### Directions
Copy out every entry that follows, without a single picture.
Top of Supplied records
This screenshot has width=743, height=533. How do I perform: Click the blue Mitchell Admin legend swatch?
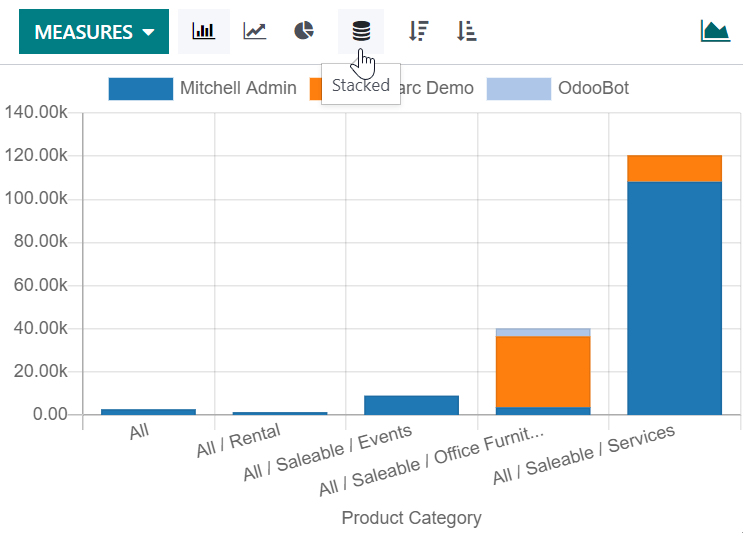(x=140, y=88)
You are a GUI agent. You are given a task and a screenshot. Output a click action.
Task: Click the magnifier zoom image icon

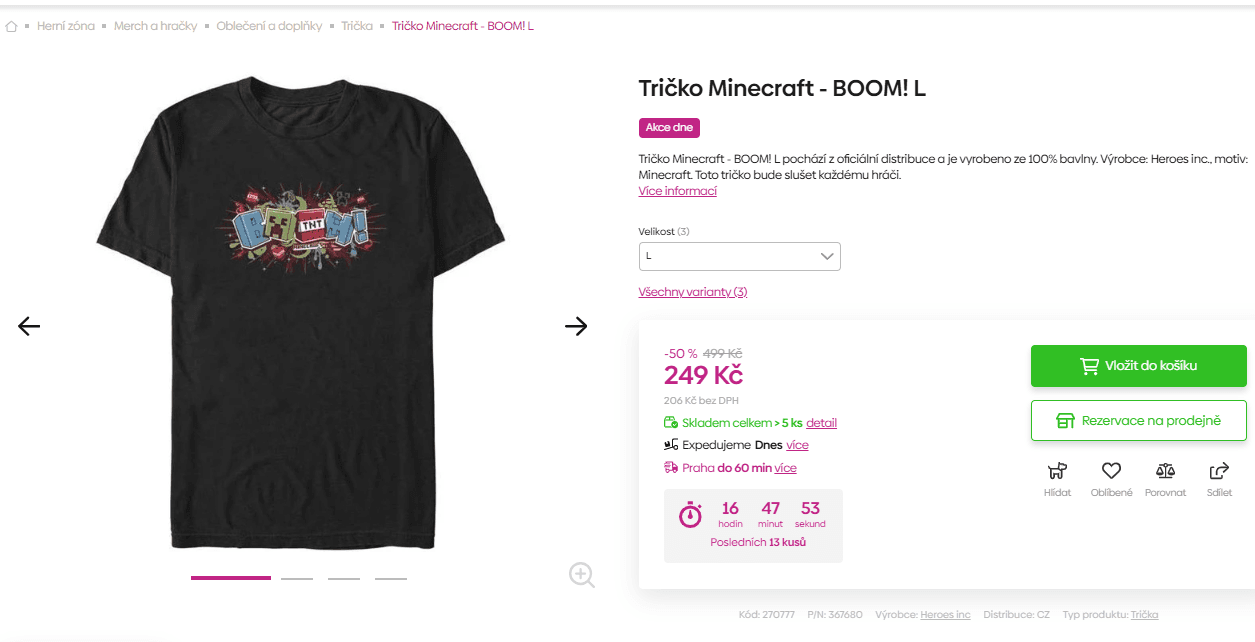582,574
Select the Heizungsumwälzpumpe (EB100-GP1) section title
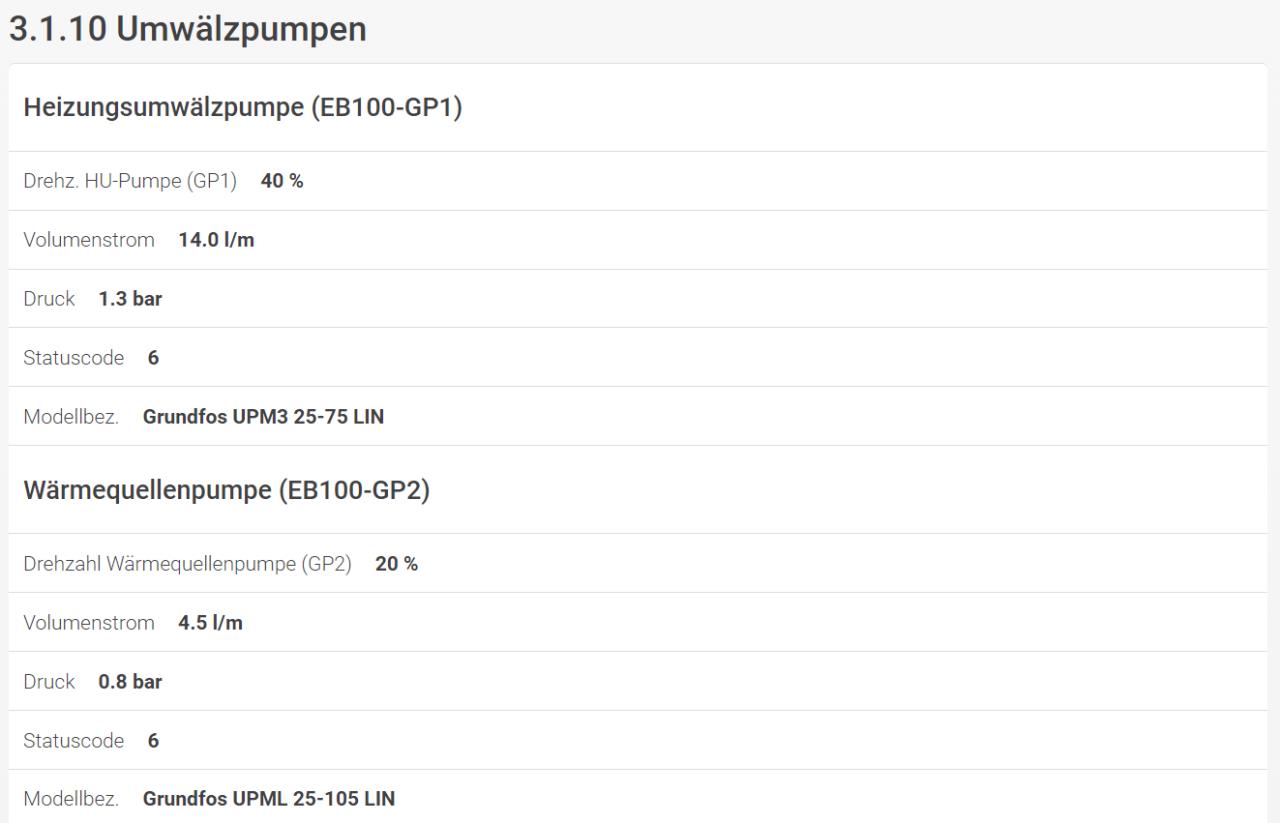The image size is (1280, 823). pos(242,108)
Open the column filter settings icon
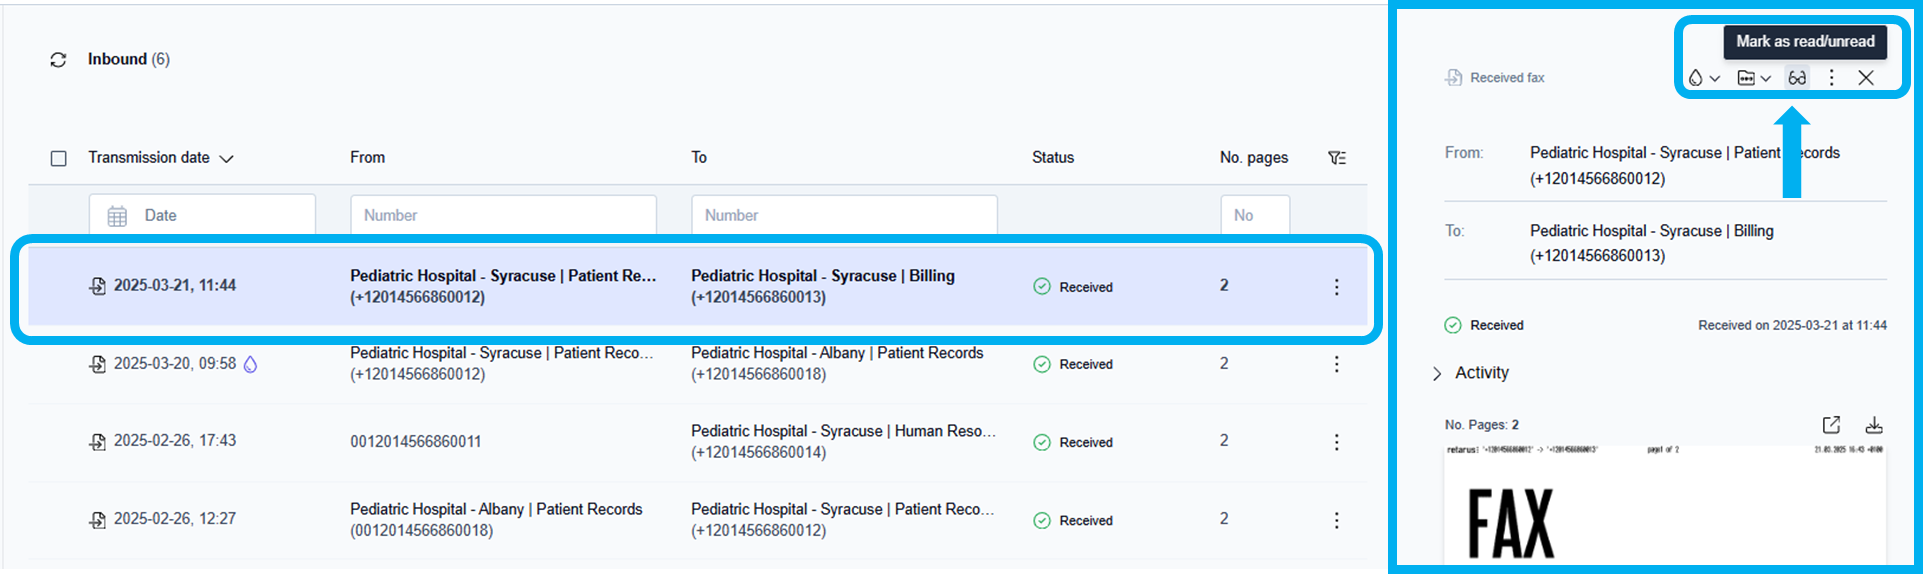Screen dimensions: 1923x574 coord(1336,158)
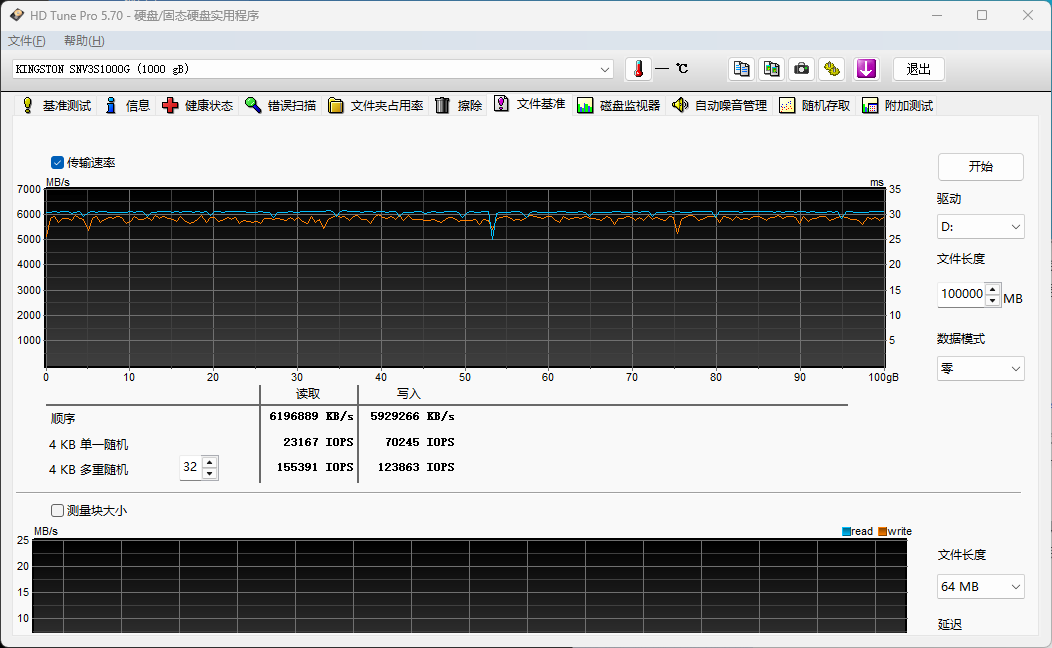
Bottom of Supplied records
### Response to the exercise
This screenshot has width=743, height=533. How do I perform: Click the blue Mitchell Admin legend swatch?
(x=140, y=88)
You are a GUI agent. You are given a task and a screenshot. Output a click action.
Task: Click the magnifier zoom image icon

582,574
Select the Heizungsumwälzpumpe (EB100-GP1) section title
The image size is (1280, 823). pos(242,108)
Open the column filter settings icon
Screen dimensions: 1923x574 coord(1336,158)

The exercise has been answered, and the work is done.